__EXERCISE GOAL__: Report each line below that carries the word "agent".

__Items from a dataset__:
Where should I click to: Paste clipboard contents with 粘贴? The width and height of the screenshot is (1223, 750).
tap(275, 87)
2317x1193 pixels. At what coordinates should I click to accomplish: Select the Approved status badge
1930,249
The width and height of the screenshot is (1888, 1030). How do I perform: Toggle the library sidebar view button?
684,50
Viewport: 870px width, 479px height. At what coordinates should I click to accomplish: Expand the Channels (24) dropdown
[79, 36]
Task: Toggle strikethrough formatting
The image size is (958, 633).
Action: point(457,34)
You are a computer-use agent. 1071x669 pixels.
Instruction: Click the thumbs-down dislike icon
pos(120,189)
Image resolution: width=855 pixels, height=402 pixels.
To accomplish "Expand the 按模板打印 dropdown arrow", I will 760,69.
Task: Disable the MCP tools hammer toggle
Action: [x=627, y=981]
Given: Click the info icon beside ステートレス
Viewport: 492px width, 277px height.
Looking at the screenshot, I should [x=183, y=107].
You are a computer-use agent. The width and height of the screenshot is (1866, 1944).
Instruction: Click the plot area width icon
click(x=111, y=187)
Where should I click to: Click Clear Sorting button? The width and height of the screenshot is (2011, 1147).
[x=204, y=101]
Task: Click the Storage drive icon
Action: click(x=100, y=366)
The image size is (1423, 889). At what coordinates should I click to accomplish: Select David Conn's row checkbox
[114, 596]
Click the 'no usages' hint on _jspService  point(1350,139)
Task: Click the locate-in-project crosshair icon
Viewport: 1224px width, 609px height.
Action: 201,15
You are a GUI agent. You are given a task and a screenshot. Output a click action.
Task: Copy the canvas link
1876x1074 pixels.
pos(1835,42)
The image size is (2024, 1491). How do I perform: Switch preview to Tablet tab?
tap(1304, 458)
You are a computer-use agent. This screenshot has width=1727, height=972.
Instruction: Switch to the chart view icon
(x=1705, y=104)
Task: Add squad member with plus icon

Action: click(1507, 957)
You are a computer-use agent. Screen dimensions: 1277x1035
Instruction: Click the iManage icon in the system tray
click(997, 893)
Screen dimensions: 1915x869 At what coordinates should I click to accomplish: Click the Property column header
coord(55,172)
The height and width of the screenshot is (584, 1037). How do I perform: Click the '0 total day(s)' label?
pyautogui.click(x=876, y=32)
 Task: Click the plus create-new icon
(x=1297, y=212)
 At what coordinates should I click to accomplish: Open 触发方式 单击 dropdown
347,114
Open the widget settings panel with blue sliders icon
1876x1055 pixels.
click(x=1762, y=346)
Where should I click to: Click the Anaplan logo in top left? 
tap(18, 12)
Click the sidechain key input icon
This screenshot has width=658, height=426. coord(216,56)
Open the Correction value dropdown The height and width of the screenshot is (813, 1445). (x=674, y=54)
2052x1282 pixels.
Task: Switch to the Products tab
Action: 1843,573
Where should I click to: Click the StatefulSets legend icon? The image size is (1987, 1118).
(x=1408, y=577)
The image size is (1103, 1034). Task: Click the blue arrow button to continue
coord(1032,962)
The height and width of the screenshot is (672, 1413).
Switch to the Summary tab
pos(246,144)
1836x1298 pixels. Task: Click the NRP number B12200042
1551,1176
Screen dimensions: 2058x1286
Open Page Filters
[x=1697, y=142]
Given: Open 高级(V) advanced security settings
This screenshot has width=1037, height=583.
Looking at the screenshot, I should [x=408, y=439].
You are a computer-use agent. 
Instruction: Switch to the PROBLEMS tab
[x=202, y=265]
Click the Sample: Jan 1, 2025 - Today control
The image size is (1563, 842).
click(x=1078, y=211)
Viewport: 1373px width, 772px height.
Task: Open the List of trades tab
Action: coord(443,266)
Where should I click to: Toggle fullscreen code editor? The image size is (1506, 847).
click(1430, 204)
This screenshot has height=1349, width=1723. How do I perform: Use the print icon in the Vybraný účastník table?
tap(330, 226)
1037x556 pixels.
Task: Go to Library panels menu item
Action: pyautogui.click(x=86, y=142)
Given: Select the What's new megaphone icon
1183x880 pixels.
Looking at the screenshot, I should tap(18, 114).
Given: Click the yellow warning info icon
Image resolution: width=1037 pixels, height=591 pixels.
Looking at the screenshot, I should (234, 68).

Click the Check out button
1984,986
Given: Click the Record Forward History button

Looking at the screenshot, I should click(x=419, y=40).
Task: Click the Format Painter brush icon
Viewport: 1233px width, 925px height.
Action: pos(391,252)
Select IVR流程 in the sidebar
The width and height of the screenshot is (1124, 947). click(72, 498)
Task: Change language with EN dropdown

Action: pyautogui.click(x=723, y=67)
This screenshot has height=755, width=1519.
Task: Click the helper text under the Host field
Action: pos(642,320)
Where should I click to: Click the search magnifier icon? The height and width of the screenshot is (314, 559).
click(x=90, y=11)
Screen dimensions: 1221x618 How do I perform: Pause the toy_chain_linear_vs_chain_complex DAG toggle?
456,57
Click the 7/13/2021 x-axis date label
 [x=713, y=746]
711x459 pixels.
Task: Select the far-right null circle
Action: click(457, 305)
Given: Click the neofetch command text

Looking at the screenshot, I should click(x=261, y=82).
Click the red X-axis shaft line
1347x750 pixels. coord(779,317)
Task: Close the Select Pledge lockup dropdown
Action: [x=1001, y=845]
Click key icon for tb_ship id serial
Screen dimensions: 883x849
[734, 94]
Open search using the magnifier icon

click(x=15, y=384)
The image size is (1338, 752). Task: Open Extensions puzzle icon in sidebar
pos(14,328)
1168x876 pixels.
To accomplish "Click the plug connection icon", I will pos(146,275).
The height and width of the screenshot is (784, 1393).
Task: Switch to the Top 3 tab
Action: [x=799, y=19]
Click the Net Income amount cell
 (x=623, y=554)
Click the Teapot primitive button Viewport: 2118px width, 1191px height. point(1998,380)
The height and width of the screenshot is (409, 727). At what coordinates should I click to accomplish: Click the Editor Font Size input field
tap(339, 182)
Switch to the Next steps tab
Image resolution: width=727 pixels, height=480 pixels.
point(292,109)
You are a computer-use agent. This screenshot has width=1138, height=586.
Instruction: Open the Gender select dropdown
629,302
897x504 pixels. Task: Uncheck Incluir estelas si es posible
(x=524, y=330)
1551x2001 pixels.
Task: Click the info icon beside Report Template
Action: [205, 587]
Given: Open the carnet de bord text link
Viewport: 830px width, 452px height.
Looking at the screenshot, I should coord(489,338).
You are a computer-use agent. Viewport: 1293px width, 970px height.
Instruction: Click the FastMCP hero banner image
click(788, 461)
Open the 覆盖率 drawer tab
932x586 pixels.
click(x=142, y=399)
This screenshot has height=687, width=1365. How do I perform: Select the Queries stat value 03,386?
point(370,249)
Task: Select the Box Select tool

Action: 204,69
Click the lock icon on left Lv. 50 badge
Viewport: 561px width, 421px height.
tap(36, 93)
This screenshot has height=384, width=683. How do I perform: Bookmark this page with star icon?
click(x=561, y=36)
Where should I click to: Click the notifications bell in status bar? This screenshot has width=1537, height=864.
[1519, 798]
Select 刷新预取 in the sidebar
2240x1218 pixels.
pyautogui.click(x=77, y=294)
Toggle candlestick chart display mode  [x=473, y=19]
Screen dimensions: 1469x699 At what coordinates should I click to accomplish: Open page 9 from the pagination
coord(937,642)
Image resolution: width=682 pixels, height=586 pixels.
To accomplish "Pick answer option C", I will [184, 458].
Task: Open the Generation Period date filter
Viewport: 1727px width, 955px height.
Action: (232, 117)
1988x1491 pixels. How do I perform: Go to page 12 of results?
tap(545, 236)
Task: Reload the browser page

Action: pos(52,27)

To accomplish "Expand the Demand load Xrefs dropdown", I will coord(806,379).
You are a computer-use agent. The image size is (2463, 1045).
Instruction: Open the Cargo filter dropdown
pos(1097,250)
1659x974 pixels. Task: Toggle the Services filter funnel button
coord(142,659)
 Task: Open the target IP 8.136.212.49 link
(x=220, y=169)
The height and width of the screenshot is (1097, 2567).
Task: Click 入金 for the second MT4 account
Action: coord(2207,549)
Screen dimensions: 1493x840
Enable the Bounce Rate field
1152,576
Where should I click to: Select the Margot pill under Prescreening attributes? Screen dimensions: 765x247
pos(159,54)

__SOLUTION FOR THIS EXERCISE__:
You are a computer-use agent. 1071x669 pixels.
You are a computer-use agent. The width and height of the screenshot is (1866, 1944).
You are a GUI agent. You are given a task and a screenshot. Output a click action.
You are a computer-use agent. This screenshot has width=1727, height=972.
You are a computer-use agent. Screen dimensions: 1277x1035
You are a computer-use agent. 
You are a computer-use agent. This screenshot has width=1138, height=586.
You are a computer-use agent. Viewport: 1293px width, 970px height.
You are a computer-use agent. The image size is (2463, 1045).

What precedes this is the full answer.